# Data Loading & Exploratory Data Analysis (EDA)

## Objective
# Salary Prediction Using Machine Learning

The objective of this notebook is to build and evaluate machine learning models to predict salary in USD based on job-related features. Linear Regression and Random Forest models are trained and compared.


In [None]:
import pandas as pd

df = pd.read_csv("/ds_salaries.csv")
df.head()

Unnamed: 0.1,Unnamed: 0,work_year,experience_level,employment_type,job_title,salary,salary_currency,salary_in_usd,employee_residence,remote_ratio,company_location,company_size
0,0,2020,MI,FT,Data Scientist,70000,EUR,79833,DE,0,DE,L
1,1,2020,SE,FT,Machine Learning Scientist,260000,USD,260000,JP,0,JP,S
2,2,2020,SE,FT,Big Data Engineer,85000,GBP,109024,GB,50,GB,M
3,3,2020,MI,FT,Product Data Analyst,20000,USD,20000,HN,0,HN,S
4,4,2020,SE,FT,Machine Learning Engineer,150000,USD,150000,US,50,US,L


Select Features (X) and Target (y)

In [None]:
X = df[
    [
        "experience_level",
        "employment_type",
        "job_title",
        "company_location",
        "company_size",
        "remote_ratio",
        "work_year"
    ]
]

y = df["salary_in_usd"]

Encode Categorical Variables

In [None]:
X_encoded = pd.get_dummies(X, drop_first=True)

Train–Test Split

In [None]:
from sklearn.model_selection import train_test_split

X_train, X_test, y_train, y_test = train_test_split(
    X_encoded,
    y,
    test_size=0.2,
    random_state=42
)

In [None]:
X_train.shape, X_test.shape

((485, 108), (122, 108))

## Model Comparison
Both Linear Regression and Random Forest models are evaluated using RMSE and R² score to determine the best-performing model.

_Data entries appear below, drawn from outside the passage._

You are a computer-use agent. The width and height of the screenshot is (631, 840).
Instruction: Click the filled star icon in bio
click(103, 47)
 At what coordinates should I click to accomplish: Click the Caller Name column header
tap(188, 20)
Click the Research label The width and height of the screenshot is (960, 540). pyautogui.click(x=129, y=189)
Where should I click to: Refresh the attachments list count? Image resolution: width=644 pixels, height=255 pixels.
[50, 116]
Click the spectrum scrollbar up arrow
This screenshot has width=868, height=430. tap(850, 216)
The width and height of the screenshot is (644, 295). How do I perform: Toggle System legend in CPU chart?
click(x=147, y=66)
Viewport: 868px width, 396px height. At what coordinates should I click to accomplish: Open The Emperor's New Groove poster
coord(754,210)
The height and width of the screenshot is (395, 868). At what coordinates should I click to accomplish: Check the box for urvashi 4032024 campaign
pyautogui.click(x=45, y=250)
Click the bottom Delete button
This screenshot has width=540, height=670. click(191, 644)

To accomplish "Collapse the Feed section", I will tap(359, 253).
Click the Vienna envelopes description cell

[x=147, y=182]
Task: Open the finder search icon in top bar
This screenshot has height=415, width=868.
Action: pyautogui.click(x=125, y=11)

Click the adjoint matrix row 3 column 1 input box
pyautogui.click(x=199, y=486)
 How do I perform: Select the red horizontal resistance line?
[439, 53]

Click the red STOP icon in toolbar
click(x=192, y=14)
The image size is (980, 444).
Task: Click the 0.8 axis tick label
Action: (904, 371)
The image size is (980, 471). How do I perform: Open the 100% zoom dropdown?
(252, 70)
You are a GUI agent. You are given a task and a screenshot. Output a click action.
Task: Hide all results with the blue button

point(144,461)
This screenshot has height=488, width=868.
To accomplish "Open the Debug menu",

Train First ML Model – Linear Regression

In [None]:
from sklearn.linear_model import LinearRegression

model = LinearRegression()
model.fit(X_train, y_train)


Make Prediction

In [None]:
y_pred = model.predict(X_test)
y_pred[:5]

array([145384.99341377, 145384.99341377,  76951.73584284, 191981.30905236,
       133114.82880717])

Evaluate Model Performance

In [None]:
from sklearn.metrics import mean_squared_error, r2_score
import numpy as np

rmse = np.sqrt(mean_squared_error(y_test, y_pred))
r2 = r2_score(y_test, y_pred)

rmse, r2

(np.float64(46803.16257427774), 0.428441881664966)

**Random Forest Regression**

Train a Random Forest Model

In [None]:
from sklearn.ensemble import RandomForestRegressor

rf_model = RandomForestRegressor(
    n_estimators=200,
    random_state=42,
    n_jobs=-1
)

rf_model.fit(X_train, y_train)

Make Predictions

In [None]:
y_pred_rf = rf_model.predict(X_test)
y_pred_rf[:5]

array([141523.82597463, 141523.82597463, 112083.12019841, 128831.43619048,
        94968.58450397])

Evaluate Random Forest Performance

In [None]:
rmse_rf = np.sqrt(mean_squared_error(y_test, y_pred_rf))
r2_rf = r2_score(y_test, y_pred_rf)

rmse_rf, r2_rf

(np.float64(48939.55107577376), 0.3750720341501509)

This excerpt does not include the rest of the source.